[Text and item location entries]
************

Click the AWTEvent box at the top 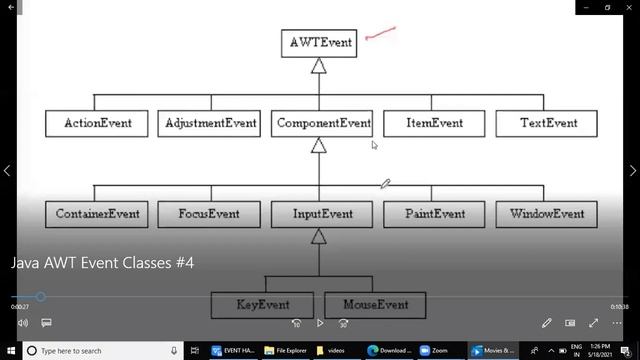(x=319, y=43)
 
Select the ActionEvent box (x=97, y=123)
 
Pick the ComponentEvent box (x=322, y=123)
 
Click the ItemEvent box (x=434, y=123)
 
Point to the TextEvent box (x=547, y=123)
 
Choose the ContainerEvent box (x=97, y=214)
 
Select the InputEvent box (x=322, y=214)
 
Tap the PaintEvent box (x=434, y=214)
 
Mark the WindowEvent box (x=547, y=214)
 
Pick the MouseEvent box (x=375, y=304)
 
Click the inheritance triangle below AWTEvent (x=319, y=66)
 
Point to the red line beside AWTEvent (x=381, y=35)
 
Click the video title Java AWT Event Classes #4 (x=102, y=263)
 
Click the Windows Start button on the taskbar (x=10, y=351)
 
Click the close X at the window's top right (x=627, y=8)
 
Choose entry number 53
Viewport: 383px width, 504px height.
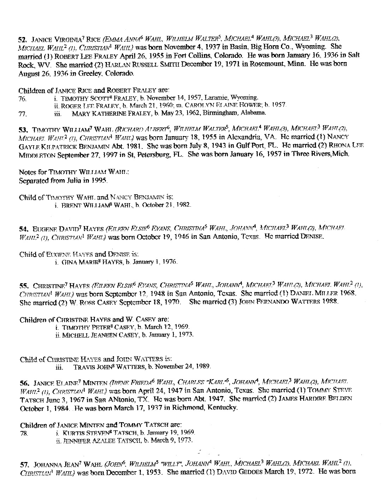click(x=22, y=129)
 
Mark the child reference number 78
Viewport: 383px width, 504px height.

************

# [WRITTEN TASK]
Return the data verbatim, from the line containing "Mark the child reference number 78" through the end of the data.

# [SOLUTION FOR THIS EXERCISE]
Mark the child reference number 78
Viewport: 383px width, 504px height.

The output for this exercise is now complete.